Verilen Metin:
.....

Minnet duygusuna dayalı ilişkiler, çocuğu itaate yönlendirir, oysa eğitimin hedefi itaatkâr fertleri değil, tefekkür eden, sorgulayan ve kendi hakikatinin izini sürebilen şahsiyetler yetiştirmektir. Çocuklar, kendilerine tanınan alanlarda büyür; tahakküm altına alındıkları, borçlandırıldıkları yahut kıyaslandıkları yerlerde değil. Gerçek terbiye, çocuğa mükellefiyet yüklerken ona kendi yürüyüşünü seçme hürriyeti tanıyabilen terbiyedir.

Şahsiyet Örselenmesi ve Haz Kontrolü

İnsanın kendi şahsiyetini tahkim edebilmesi, büyük ölçüde hazzı erteleyebilme ve arzularını yönetebilme becerisine bağlıdır. Zira nefs terbiyeye muhtaçtır. Onu dizginlemeden, insanın şahsiyet inşası mümkün değildir. Bu dâhili denetim mekanizması ise, çoğu zaman çocuklukta atılan temellerle gelişir yahut zayıf kalır. Eğer bir çocuk, küçük yaşlarda sürekli aşağılanmış, hor görülmüş, değersizleştirilmiş ya da kendine yabancılaştırılmışsa, şahsiyetinde derin yaralar vuku bulur. Bu ruhsal yaralar, ilerleyen yaşlarda kişinin heva ve heves karşısında zayıf düşmesine, nefsinin arzularına karşı koyamamasına sebebiyet verir.

Şahsiyet, tanınmakla, saygı görmekle, addedilmekle, sevilmekle tahkim edilir. Bir çocuk sık sık istihza ediliyor, küçümseniyor, yaptığı fiiller değersizleştiriliyorsa, zamanla kendi değerini dış dünyadaki onaylardan devşirmeye başlar. Bu da onu, haz veren ama yozlaştırıcı pek çok uyarana açık hâle getirir. Zira şahsiyeti örselenmiş fert, kendini iyi hissetmenin yollarını harici tatminlerde arar. Nefsine yenik düşer, anlık hazların esiri olur, irade terbiyesini başaramaz. Hâlbuki sağlam bir irade, ancak saygı görmüş, ruhu muhafaza edilmiş bir çocuklukla mümkündür.

.....

Sağlanan Veri:
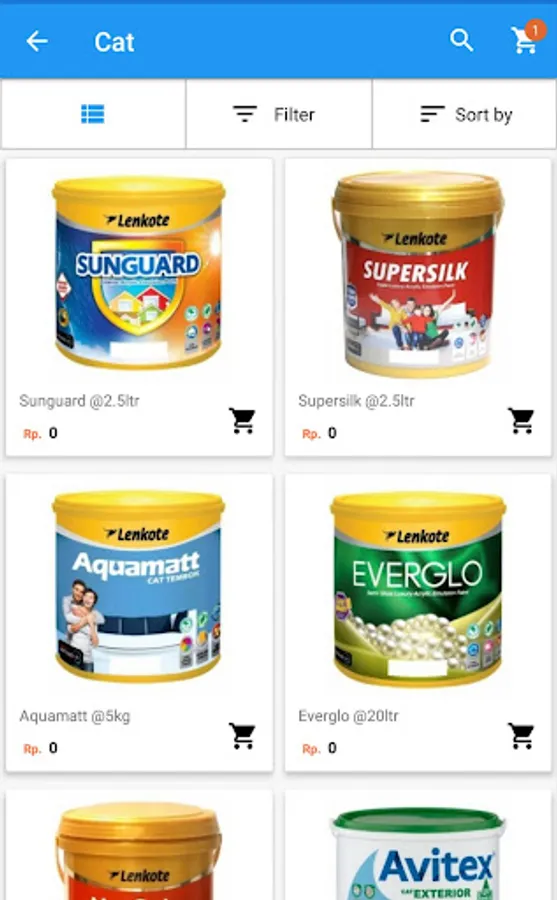Open shopping cart with badge
The height and width of the screenshot is (900, 557).
pos(526,38)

.....

Yönerge: Yukarıdaki verilen metnin tamamını hiçbir harfini değiştirmeden aynen geri ver.

Görevin Çözümü:
Minnet duygusuna dayalı ilişkiler, çocuğu itaate yönlendirir, oysa eğitimin hedefi itaatkâr fertleri değil, tefekkür eden, sorgulayan ve kendi hakikatinin izini sürebilen şahsiyetler yetiştirmektir. Çocuklar, kendilerine tanınan alanlarda büyür; tahakküm altına alındıkları, borçlandırıldıkları yahut kıyaslandıkları yerlerde değil. Gerçek terbiye, çocuğa mükellefiyet yüklerken ona kendi yürüyüşünü seçme hürriyeti tanıyabilen terbiyedir.

Şahsiyet Örselenmesi ve Haz Kontrolü

İnsanın kendi şahsiyetini tahkim edebilmesi, büyük ölçüde hazzı erteleyebilme ve arzularını yönetebilme becerisine bağlıdır. Zira nefs terbiyeye muhtaçtır. Onu dizginlemeden, insanın şahsiyet inşası mümkün değildir. Bu dâhili denetim mekanizması ise, çoğu zaman çocuklukta atılan temellerle gelişir yahut zayıf kalır. Eğer bir çocuk, küçük yaşlarda sürekli aşağılanmış, hor görülmüş, değersizleştirilmiş ya da kendine yabancılaştırılmışsa, şahsiyetinde derin yaralar vuku bulur. Bu ruhsal yaralar, ilerleyen yaşlarda kişinin heva ve heves karşısında zayıf düşmesine, nefsinin arzularına karşı koyamamasına sebebiyet verir.

Şahsiyet, tanınmakla, saygı görmekle, addedilmekle, sevilmekle tahkim edilir. Bir çocuk sık sık istihza ediliyor, küçümseniyor, yaptığı fiiller değersizleştiriliyorsa, zamanla kendi değerini dış dünyadaki onaylardan devşirmeye başlar. Bu da onu, haz veren ama yozlaştırıcı pek çok uyarana açık hâle getirir. Zira şahsiyeti örselenmiş fert, kendini iyi hissetmenin yollarını harici tatminlerde arar. Nefsine yenik düşer, anlık hazların esiri olur, irade terbiyesini başaramaz. Hâlbuki sağlam bir irade, ancak saygı görmüş, ruhu muhafaza edilmiş bir çocuklukla mümkündür.